++++ TEXT BLOCK ++++
This section details the design of tva’s custom TSV parser, which leverages the simplicity of the TSV format to achieve high performance.

Format Differences: CSV vs TSV

FeatureCSV (RFC 4180)TSV (Simple)Impact
Delimiter, (variable)\t (fixed)TSV can hardcode delimiter, enabling SIMD optimization.
QuotesSupports " wrappingNot supportedTSV eliminates “in_quote” state machine, removing branch misprediction.
Escapes"" escapes quotesNoneTSV supports true zero-copy slicing without rewriting.
NewlinesAllowed in fieldsNot allowedTSV guarantees \n always means record end, enabling parallel chunking.

Implementation

Architecture:

src/libs/tsv/simd/
├── mod.rs    - DelimiterSearcher trait, platform abstraction
├── sse2.rs   - x86_64 SSE2 implementation (128-bit vectors)
└── neon.rs   - aarch64 NEON implementation (128-bit vectors)

Key Design Decisions:

  1. Hand-written SIMD: Platform-specific searchers simultaneously scan for \t and \n, eliminating generic library overhead.

  2. Single-Pass Scanning: All delimiter positions are found in one pass, storing field boundaries in a pre-allocated array. This eliminates the ~95% overhead of two-pass approaches.

  3. Unified CR Handling: Only \t and \n are searched during SIMD scan. When \n is found, we check if the preceding byte is \r. This reduces register pressure compared to searching for three characters simultaneously.

  4. Zero-Copy API: TsvRow structs yield borrowed slices into the internal buffer, eliminating per-row allocation.

Platform Support:

  • x86_64: SSE2 intrinsics (baseline for all x86_64 CPUs)
  • aarch64: NEON intrinsics (baseline for all ARM64 CPUs)
  • Fallback: memchr2 for other platforms

Performance Validation

MetricTargetAchievedStatus
Throughput (short fields)2-3 GiB/s1.63 GiB/s✅ Near theoretical limit
Speedup vs simd-csv1.5-2x1.8x✅ Exceeded target
Speedup vs memchr21.5-2x2.0x✅ Achieved target

Key Insights:

  • SSE2 over AVX2: 128-bit SSE2 outperformed 256-bit AVX2. Wider registers added overhead without proportional gains for TSV’s simple structure.
  • Single-Pass Architecture: The dominant performance factor, providing ~95% improvement over two-pass approaches regardless of data shape.

Common Behavior & Syntax

tva tools share a consistent set of behaviors and syntax conventions, making them easy to learn and combine.

Field Syntax

All tools use a unified syntax to identify fields (columns). See Field Syntax Documentation for details.
++++
● STATED EXERCISE 1
In the TSV parser text, reproduce the passage from "MetricTargetAchievedStatus" up to and including "learn and combine.", substituting "matching gains" for "proportional gains".
The TSV parser text and the entries that follow it have no connection to each other.
++++ INPUT MATERIAL ++++
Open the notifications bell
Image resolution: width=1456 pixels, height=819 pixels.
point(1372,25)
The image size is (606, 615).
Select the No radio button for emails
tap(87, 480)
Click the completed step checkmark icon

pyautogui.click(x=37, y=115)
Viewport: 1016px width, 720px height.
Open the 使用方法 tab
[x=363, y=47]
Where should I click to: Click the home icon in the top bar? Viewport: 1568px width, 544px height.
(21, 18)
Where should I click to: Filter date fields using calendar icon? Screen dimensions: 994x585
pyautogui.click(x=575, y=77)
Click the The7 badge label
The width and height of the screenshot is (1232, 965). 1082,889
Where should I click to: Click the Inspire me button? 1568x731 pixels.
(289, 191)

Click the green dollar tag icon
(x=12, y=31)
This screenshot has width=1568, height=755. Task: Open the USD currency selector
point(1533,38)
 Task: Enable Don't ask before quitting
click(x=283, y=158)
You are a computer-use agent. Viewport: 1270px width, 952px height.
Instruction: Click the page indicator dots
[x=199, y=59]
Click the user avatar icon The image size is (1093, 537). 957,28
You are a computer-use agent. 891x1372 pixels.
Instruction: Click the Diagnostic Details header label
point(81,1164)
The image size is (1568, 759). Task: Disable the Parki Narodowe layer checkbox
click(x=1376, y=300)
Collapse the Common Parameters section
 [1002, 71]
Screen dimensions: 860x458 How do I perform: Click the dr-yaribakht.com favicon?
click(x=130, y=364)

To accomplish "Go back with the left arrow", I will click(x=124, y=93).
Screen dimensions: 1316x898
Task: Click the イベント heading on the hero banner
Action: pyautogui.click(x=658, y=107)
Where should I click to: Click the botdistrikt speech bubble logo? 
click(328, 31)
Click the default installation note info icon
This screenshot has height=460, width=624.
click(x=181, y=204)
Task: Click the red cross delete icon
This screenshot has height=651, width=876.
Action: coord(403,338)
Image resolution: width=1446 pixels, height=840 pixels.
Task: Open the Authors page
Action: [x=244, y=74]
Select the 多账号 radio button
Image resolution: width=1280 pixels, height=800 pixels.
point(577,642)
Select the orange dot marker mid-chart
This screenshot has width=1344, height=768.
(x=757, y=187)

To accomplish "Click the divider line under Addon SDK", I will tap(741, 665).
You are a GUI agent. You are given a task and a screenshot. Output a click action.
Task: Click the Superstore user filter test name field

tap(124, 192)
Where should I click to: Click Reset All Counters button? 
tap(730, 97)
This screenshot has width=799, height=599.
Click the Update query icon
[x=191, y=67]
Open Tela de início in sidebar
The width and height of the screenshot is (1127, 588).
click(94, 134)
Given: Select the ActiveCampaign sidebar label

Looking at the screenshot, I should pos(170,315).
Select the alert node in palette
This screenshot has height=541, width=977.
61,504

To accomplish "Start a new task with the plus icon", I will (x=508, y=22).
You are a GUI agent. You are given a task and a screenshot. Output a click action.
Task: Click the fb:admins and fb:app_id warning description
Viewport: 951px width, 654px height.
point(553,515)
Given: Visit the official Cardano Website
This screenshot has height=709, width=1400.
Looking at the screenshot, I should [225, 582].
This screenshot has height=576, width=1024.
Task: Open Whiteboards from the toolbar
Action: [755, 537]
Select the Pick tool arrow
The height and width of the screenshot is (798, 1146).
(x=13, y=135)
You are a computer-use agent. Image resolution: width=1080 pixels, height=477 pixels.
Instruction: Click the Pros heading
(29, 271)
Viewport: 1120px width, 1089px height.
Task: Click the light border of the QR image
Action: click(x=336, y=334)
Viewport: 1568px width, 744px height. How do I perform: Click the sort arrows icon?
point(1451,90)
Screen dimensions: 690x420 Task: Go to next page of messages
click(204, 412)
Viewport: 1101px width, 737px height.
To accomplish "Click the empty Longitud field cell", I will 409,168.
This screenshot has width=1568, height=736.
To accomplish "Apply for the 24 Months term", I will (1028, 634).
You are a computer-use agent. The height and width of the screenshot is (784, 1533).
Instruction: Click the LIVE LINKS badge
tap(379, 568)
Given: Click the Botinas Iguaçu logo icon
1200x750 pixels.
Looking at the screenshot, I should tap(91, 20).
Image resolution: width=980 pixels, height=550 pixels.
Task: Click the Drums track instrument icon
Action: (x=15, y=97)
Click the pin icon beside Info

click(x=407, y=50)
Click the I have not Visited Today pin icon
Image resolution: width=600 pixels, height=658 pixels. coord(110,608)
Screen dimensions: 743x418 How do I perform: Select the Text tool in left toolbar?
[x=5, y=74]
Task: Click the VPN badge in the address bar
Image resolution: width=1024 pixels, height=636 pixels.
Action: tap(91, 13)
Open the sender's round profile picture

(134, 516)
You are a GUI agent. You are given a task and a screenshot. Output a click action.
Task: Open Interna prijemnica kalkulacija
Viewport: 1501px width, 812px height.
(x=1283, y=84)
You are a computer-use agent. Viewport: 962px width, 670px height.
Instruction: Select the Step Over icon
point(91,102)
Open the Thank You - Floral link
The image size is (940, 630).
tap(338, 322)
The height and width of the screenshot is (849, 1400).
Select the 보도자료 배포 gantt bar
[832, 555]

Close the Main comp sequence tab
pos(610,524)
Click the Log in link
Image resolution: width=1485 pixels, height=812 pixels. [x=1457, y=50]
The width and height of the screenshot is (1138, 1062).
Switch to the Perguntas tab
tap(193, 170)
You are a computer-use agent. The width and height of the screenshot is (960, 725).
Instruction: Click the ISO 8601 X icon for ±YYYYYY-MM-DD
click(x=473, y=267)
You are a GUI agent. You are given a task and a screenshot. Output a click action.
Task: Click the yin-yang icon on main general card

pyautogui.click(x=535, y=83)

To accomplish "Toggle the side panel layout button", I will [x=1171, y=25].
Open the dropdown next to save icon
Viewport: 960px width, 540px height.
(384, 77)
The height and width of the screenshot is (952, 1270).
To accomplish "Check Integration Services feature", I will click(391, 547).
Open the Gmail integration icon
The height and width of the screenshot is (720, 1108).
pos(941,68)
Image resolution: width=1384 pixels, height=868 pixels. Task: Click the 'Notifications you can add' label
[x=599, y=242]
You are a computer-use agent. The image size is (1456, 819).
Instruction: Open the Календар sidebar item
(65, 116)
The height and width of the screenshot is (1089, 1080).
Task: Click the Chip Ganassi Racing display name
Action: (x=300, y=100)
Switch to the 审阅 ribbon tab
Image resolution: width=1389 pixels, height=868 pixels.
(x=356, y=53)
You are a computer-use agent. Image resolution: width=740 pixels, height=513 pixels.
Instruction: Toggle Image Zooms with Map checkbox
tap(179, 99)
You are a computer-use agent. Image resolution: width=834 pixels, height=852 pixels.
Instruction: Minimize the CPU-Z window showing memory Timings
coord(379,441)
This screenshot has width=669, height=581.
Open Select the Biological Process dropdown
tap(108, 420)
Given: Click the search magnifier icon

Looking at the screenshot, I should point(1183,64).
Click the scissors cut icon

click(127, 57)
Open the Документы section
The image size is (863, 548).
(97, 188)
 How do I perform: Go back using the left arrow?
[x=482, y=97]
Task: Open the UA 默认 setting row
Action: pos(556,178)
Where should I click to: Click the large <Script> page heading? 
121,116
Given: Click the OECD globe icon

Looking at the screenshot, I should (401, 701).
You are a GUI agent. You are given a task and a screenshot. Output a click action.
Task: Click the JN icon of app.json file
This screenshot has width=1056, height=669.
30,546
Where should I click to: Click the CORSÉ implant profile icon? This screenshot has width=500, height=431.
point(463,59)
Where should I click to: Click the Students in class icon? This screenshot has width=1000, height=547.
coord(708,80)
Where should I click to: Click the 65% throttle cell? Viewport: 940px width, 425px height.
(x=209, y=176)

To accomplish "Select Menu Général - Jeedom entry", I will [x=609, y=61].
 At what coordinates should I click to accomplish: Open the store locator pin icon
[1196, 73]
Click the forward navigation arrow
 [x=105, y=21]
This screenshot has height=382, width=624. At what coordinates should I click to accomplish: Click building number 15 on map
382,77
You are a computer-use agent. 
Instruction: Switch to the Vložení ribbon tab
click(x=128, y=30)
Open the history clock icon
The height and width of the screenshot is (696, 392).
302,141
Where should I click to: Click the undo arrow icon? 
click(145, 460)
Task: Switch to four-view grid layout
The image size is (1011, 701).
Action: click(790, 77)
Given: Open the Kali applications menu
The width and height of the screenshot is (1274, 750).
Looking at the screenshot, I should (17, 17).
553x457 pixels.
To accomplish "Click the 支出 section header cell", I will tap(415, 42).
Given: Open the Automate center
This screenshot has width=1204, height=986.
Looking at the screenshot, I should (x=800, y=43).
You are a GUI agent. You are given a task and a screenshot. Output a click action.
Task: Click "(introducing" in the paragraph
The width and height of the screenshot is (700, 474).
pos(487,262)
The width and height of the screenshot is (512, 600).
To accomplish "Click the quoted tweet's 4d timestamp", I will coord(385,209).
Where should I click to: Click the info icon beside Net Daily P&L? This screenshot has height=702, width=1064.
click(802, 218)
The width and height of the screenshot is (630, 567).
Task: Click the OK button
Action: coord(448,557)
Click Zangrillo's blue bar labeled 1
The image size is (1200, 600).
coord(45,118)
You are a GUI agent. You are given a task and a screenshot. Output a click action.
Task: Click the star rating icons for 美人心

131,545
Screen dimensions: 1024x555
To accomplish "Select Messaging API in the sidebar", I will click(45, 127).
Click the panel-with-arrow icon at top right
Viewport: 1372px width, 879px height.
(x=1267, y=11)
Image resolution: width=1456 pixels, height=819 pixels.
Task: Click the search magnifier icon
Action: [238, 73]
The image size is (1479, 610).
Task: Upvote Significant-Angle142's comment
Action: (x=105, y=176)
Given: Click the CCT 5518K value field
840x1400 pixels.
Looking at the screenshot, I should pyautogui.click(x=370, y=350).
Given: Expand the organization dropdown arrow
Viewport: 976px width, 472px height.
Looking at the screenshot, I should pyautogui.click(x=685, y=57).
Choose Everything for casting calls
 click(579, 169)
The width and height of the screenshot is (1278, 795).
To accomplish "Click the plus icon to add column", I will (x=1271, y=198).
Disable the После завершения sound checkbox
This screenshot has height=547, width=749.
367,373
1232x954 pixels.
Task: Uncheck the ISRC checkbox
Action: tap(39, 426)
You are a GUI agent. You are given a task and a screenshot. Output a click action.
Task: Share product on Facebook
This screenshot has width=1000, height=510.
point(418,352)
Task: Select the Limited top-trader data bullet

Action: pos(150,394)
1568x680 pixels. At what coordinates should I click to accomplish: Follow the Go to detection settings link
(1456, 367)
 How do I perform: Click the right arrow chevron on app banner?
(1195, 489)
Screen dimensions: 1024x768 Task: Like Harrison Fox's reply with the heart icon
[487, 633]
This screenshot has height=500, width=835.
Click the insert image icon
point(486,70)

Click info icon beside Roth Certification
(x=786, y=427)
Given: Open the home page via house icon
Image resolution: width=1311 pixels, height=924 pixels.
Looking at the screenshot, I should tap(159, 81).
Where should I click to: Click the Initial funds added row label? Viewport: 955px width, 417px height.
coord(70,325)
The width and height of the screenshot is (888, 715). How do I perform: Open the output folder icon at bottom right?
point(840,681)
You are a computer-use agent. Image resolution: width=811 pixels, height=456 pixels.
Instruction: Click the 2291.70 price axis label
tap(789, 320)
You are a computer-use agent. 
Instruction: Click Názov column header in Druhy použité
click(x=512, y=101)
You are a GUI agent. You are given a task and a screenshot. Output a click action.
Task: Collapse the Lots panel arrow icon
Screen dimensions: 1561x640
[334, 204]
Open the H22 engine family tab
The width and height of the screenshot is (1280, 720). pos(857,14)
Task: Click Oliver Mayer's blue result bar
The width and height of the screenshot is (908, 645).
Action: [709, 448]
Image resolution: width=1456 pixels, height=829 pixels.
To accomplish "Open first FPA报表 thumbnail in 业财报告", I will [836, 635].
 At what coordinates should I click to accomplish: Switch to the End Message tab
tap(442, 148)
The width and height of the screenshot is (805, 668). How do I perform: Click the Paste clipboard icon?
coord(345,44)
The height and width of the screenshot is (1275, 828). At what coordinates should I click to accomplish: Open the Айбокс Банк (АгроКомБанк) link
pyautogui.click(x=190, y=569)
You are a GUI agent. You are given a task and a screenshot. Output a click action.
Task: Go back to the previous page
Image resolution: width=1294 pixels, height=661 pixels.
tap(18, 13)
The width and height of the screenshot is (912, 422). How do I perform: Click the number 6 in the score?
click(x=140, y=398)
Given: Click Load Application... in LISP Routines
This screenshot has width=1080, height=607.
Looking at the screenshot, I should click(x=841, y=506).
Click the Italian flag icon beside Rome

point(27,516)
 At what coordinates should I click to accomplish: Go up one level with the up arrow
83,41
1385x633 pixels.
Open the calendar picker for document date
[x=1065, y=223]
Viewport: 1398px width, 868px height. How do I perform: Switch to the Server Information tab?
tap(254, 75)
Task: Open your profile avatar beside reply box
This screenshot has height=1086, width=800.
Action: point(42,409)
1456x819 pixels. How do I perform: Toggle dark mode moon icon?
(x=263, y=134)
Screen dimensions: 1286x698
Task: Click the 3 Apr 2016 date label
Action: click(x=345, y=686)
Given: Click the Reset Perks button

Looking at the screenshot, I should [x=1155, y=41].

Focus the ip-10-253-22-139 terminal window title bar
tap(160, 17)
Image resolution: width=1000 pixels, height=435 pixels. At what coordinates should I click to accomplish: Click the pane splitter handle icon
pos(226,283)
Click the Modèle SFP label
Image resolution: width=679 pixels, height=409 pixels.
++++
● STATED EXERCISE 2
Turn the entries from the line with "The width and height of the screenshot is (512, 600)." up to and including the line with "click(579, 169)" into a Markdown table with the columns Row and Line, leaving out blank lines.

● FULL RESPONSE 1
MetricTargetAchievedStatus
Throughput (short fields)2-3 GiB/s1.63 GiB/s✅ Near theoretical limit
Speedup vs simd-csv1.5-2x1.8x✅ Exceeded target
Speedup vs memchr21.5-2x2.0x✅ Achieved target

Key Insights:

  • SSE2 over AVX2: 128-bit SSE2 outperformed 256-bit AVX2. Wider registers added overhead without matching gains for TSV’s simple structure.
  • Single-Pass Architecture: The dominant performance factor, providing ~95% improvement over two-pass approaches regardless of data shape.

Common Behavior & Syntax

tva tools share a consistent set of behaviors and syntax conventions, making them easy to learn and combine.

● FULL RESPONSE 2
| Row | Line |
|---|---|
| 1 | The width and height of the screenshot is (512, 600). |
| 2 | To accomplish "Click the quoted tweet's 4d timestamp", I will coord(385,209). |
| 3 | Where should I click to: Click the info icon beside Net Daily P&L? This screenshot has height=702, width=1064. |
| 4 | click(802, 218) |
| 5 | The width and height of the screenshot is (630, 567). |
| 6 | Task: Click the OK button |
| 7 | Action: coord(448,557) |
| 8 | Click Zangrillo's blue bar labeled 1 |
| 9 | The image size is (1200, 600). |
| 10 | coord(45,118) |
| 11 | You are a GUI agent. You are given a task and a screenshot. Output a click action. |
| 12 | Task: Click the star rating icons for 美人心 |
| 13 | 131,545 |
| 14 | Screen dimensions: 1024x555 |
| 15 | To accomplish "Select Messaging API in the sidebar", I will click(45, 127). |
| 16 | Click the panel-with-arrow icon at top right |
| 17 | Viewport: 1372px width, 879px height. |
| 18 | (x=1267, y=11) |
| 19 | Image resolution: width=1456 pixels, height=819 pixels. |
| 20 | Task: Click the search magnifier icon |
| 21 | Action: [238, 73] |
| 22 | The image size is (1479, 610). |
| 23 | Task: Upvote Significant-Angle142's comment |
| 24 | Action: (x=105, y=176) |
| 25 | Given: Click the CCT 5518K value field |
| 26 | 840x1400 pixels. |
| 27 | Looking at the screenshot, I should pyautogui.click(x=370, y=350). |
| 28 | Given: Expand the organization dropdown arrow |
| 29 | Viewport: 976px width, 472px height. |
| 30 | Looking at the screenshot, I should pyautogui.click(x=685, y=57). |
| 31 | Choose Everything for casting calls |
| 32 |  click(579, 169) |